La promesa de la integración en Occidente es uno de los motivos por los que el conflicto parece imposible, ya que es tanto una cuestión de geografía como de valores y cultura comunes. Ucrania pertenece a una entidad política europea unida; los valores que apoya Ucrania y que están arraigados en su historia son europeos hasta la médula. La experiencia checa demuestra que el aplicar todas las normas de la UE para reunir los requisitos de ingreso lleva un tiempo. Pero, en principio, Ucrania también puede conseguirlo.

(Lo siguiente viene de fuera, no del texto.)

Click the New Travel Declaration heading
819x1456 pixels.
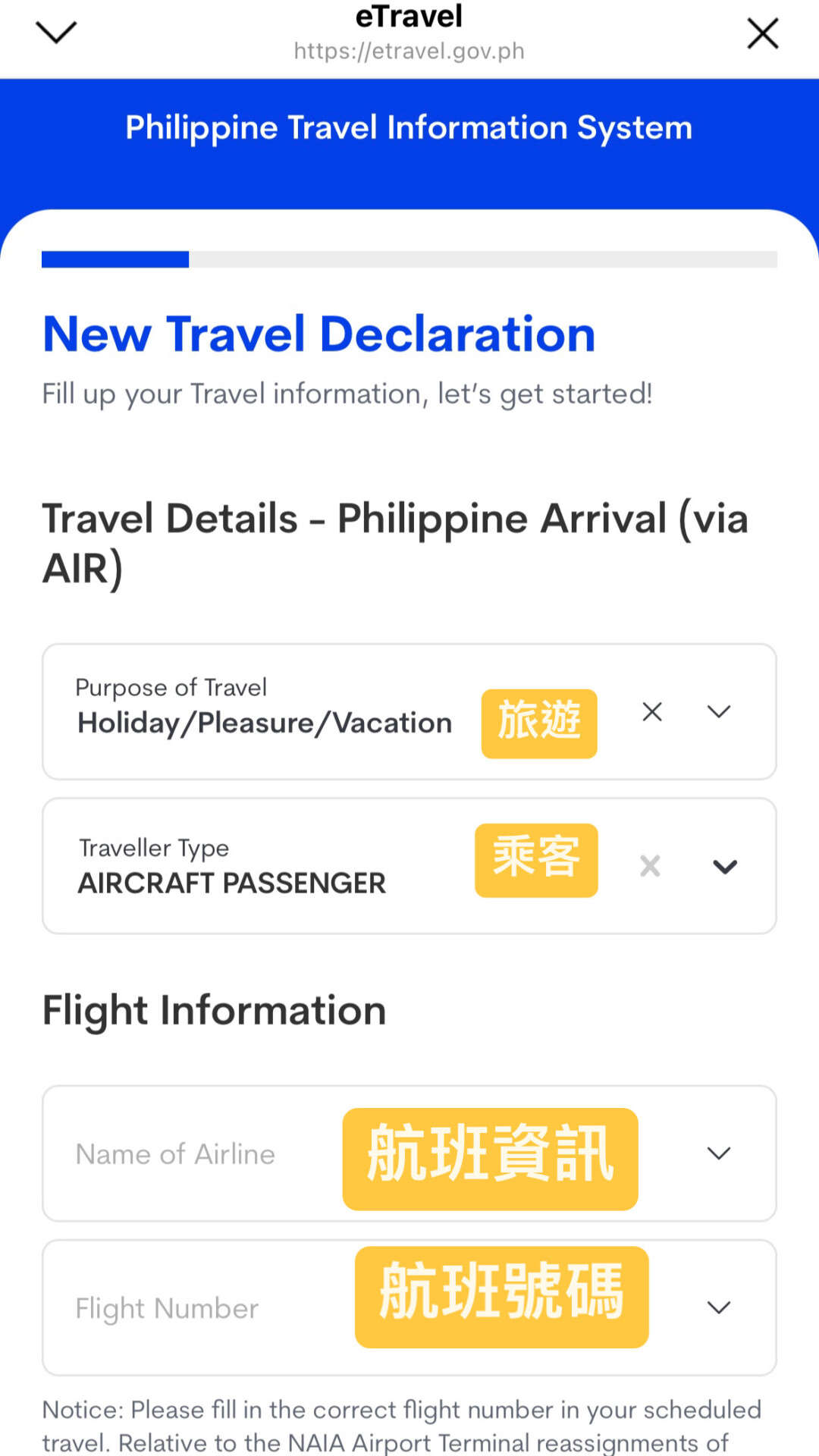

Ocurre más o menos lo mismo en el caso de Ucrania y la OTAN. Las asociaciones basadas en normas y valores compartidos son el latido de la seguridad moderna. Además, en cierto sentido, la OTAN define la esfera de una civilización, lo cual no significa, por supuesto, que la comunidad de la OTAN sea mejor que cualquier otra. Pero es una comunidad a la que es bueno pertenecer, siempre que la gente lo desee y tenga sentido histórico para ella. La pertenencia a la OTAN conlleva obligaciones, ya que pueden producirse situaciones -y ya las hemos vivido- en las que la OTAN siga un llamamiento de Naciones Unidas y lleve a cabo una intervención militar fuera de su zona de influencia, por ejemplo, porque se esté cometiendo un genocidio. En otras palabras, la pertenencia a la OTAN, como la pertenencia a la UE, tiene un precio. Sin embargo, creo que las ventajas superan con creces a cualquier posible inconveniente. Está en manos de los ucranianos el decidirlo por sí mismos y superar así la desilusión posrevolucionaria.

Václav Havel es ex presidente de la República Checa. © Proyect Syndicate, 2006. Traducción de News Clips.